Wednesday, October 23, 2013

The return

So here I am.
At long last.

It has taken me almost 4 years to make another post.
I never made a conscious decision to give up on this blog. There were many reasons why I didn't post an entry: the first one was being hospitalised shortly after my last post. Then of course motherhood claimed my existence entirely with the birth of my baby boy in January 2010. Once I had settled into my new role as a mother, I fully intended to come back and post on the experience of the remainder of my pregnancy. UC stayed with me. And therein lay my dilemma. I had secretly hoped that because it was something that had found me in my pregnancy, it would miraculously disappear once my pregnancy ended. But it didn't.

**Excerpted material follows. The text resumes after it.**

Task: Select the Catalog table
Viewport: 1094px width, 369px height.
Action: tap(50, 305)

The period of my life during which I started this blog was a dark one. It was supposed to be an amazing time as it was my first pregnancy - and there were beautiful moments. But I was new to the world of UC and I struggled with the hold it had over me. I struggled with accepting it as part of my new identity as I was afraid it would overpower my identity as it had my life. I was very much in denial about it and the terrible twosome shame and fear kept me from sharing my true experiences with those closest to me. Surely if I pretended that everything was alright then it would be, right?
Wrong.

The more I tried to ignore the effects on UC on my body and life, the more it tightened its grip on me. In a way this blog was the closest I got to being completely honest about it.

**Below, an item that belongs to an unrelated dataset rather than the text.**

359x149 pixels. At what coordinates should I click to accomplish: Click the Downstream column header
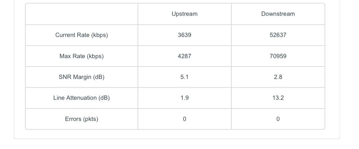(278, 14)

So here I am, 4 years later. I am a mother to two beautiful boys. I am healthy (most of the time). I have faced many demons and I am pretty sure there are more to face when the time is right. UC has not claimed my identity but I am working on not feeling ashamed and inadequate because of it. I accept it is a part of my life but that doesn't mean I have given up on finding ways to deal with it better. I still believe that I may one day be one of the 10 percent that is cured. And I will always pray for a cure.

I remember clearly wondering 4 years ago...UC - what did I need TO SEE? I racked my brains trying to figure out what, if any, message this disease held for me. I was at a loss for answers.

Over these years, some answers have revealed themselves to me. I do see many things I couldn't back then - the way I chose to see myself and the relationships around me.

So here I am. Back again. I hope to over the next posts to share the rest of my pregnancy experience(s) and the effect that UC had on them.